Segue-se anexo à cópia do Compromisso
o da Confraria da Misericórdia, com seus 21 capítulos que serviram de estatuto,
tal como observado aqui, na colônia vicentina. Dispunha: Das obras de Misericórdia; como serão ordenadas e compostas para o
serviço; como hão de ter ao entrar de confrades e em repreenderem os que não
forem de forte condição; da eleição dos oficiais; do provedor e dos mordomos de
cada mês e os da capela; dos pedidores de pão; das propriedades da Confraria;
dos condenados à morte; a repartição dos cargos; de como visitar os presos e os
envergonhados; da arrecadação das esmolas; Da confirmação e aprovação do
compromisso por El-Rei; e os privilégios que sejam concedidos por El-Rei Nosso
Senhor.
O modelo da
instituição Santa-Casa adotado em São
Vicente copiou o modelo de Portugal.
A piedosa rainha, casada com D. João II, instituíra no ano de 1498, a Casa dos Santos, a primeira Santa-Casa
de Portugal. Coube ao seu confessor e esmoler, Frei Miguel Contreiras, influir
para que se adotasse ali o espírito das confrarias de misericórdia fundadas em
Florença, no ano de 1350, as quais se destinavam a dar guarida aos
desamparados, abrigo e educação aos órfãos, dotes as donzelas desprevenidas,
remédio aos enfermos, esmolas aos necessitados, pousada aos retirantes e
sepultura aos mortos. Já em Portugal, as confrarias serviam também para dar
apoio e manutenção financeira àqueles hospitais beneficentes.
A rainha
Leonor, irmã de D. Manuel I e viúva de D. João II, dera apoio material àquele primeiro
hospital público instalado no claustro da Sé de Lisboa. Pela ordem, o rei e a
rainha eram o primeiro e o segundo confrades, a que se seguiam os membros da
nobreza que obrigatoriamente aderiam ao gesto de caridade e, por isso, eram chamados
irmãos de misericórdia, motivo de
orgulho de seus portadores.
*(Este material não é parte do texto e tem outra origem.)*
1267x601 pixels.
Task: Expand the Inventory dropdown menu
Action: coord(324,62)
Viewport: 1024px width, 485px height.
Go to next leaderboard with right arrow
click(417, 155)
A fim de angariar fundos, para os fins filantrópicos
a que se propunham, organizavam-se festas e se realizavam comemorações
religiosas. Numa delas, no Natal de 1518, ficou famosa a fala de Gil Vicente. Nas
presenças do rei, da rainha e das Damas da Corte, o escritor, doublé de
comediante e ourives, declamou pela boca de um dos seus personagens, vivente no
purgatório: “ – Vêdes outro perrexil/ e
marinheiro sedes vós;/ ora assim me salve Deus,/ e me livre do Brasil.”
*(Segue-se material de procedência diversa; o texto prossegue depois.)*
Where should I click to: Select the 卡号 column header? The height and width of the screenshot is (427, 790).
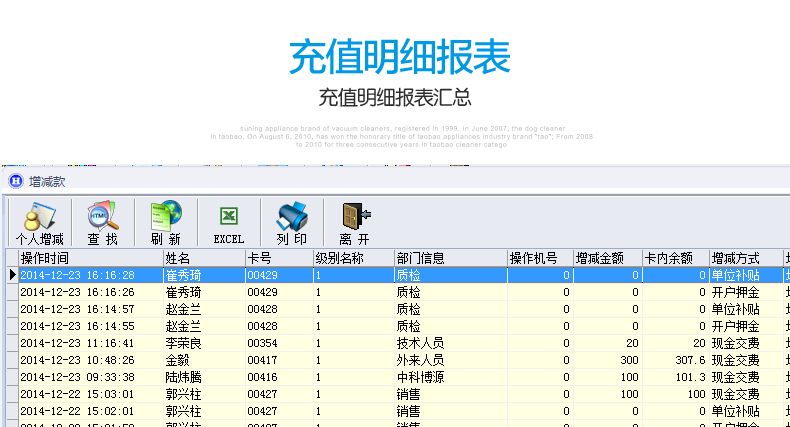coord(278,258)
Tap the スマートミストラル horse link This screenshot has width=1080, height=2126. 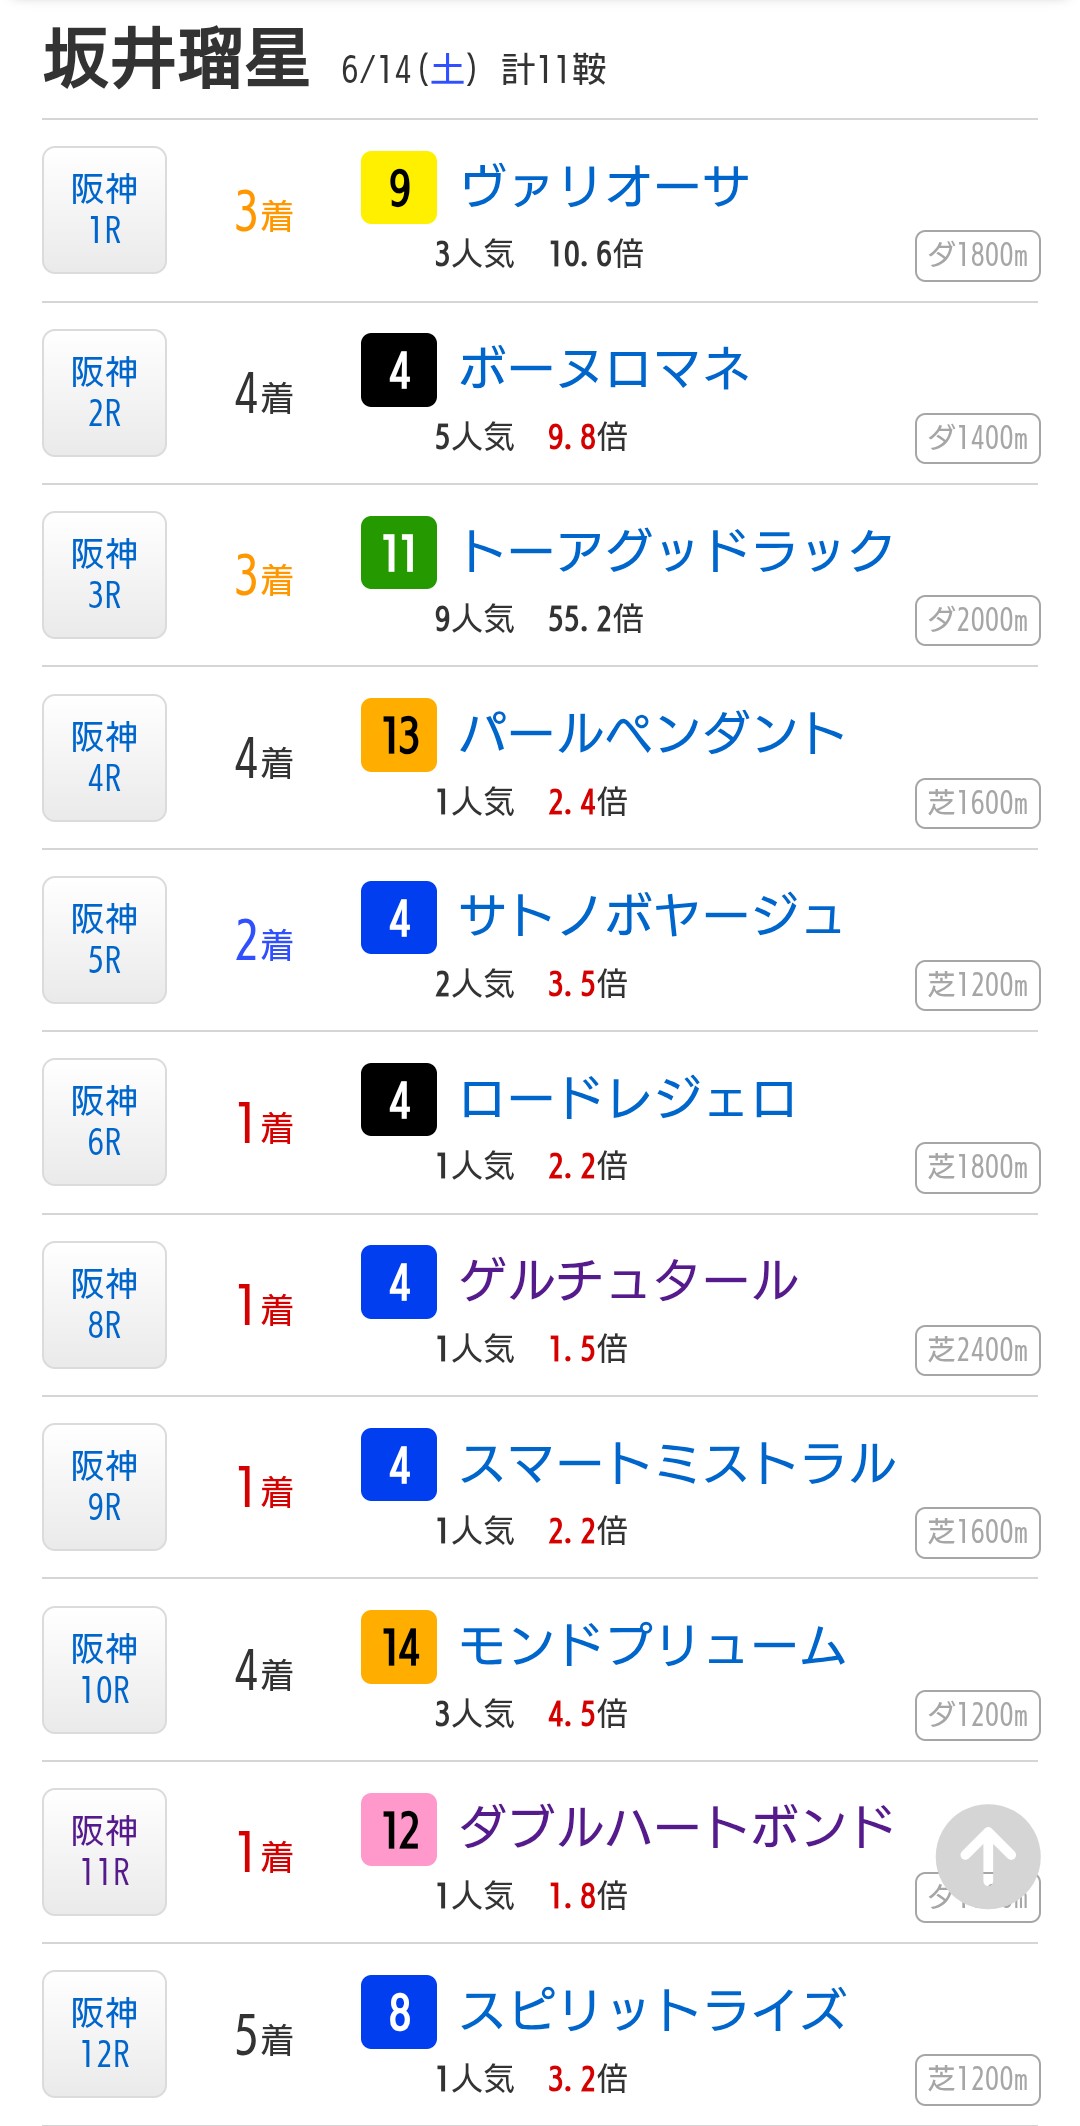tap(677, 1464)
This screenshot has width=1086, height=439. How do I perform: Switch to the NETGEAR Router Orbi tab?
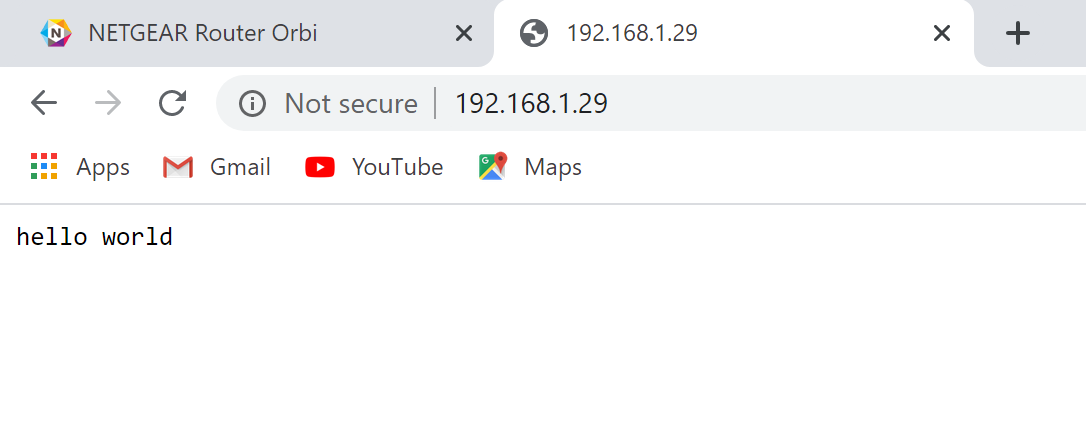[203, 33]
(Auto da Devoção – Obras Completas, 1572). O dramaturgo satirizava as
contradições, contabilizava o medo que causava o Brasil e as personagens
pitorescas da sociedade da época. Era tempo da acumulação comercial que se expandia
nos mares à distância; da linguagem satírica dos autos pastoris/medievais; do
renascimento europeu e da prática salvadora da filantropia misericordiosa.